Data extracts:

Content starts

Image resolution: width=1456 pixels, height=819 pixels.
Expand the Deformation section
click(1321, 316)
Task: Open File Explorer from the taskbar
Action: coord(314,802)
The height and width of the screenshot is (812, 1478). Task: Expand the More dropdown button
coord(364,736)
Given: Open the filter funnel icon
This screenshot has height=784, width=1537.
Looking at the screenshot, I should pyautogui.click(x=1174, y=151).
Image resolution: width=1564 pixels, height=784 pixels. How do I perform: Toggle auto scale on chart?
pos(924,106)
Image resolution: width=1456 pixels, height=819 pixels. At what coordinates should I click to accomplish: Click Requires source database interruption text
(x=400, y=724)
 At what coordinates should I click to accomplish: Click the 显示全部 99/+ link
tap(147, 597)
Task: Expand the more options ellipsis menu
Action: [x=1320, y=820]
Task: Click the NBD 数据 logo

Content ends

Assignment: Transcribe the data in full, matching every line exactly.

Your solution:
Image resolution: width=1456 pixels, height=819 pixels.
Expand the Deformation section
click(1321, 316)
Task: Open File Explorer from the taskbar
Action: coord(314,802)
The height and width of the screenshot is (812, 1478). Task: Expand the More dropdown button
coord(364,736)
Given: Open the filter funnel icon
This screenshot has height=784, width=1537.
Looking at the screenshot, I should pyautogui.click(x=1174, y=151).
Image resolution: width=1564 pixels, height=784 pixels. How do I perform: Toggle auto scale on chart?
pos(924,106)
Image resolution: width=1456 pixels, height=819 pixels. At what coordinates should I click to accomplish: Click Requires source database interruption text
(x=400, y=724)
 At what coordinates should I click to accomplish: Click the 显示全部 99/+ link
tap(147, 597)
Task: Expand the more options ellipsis menu
Action: [x=1320, y=820]
Task: Click the NBD 数据 logo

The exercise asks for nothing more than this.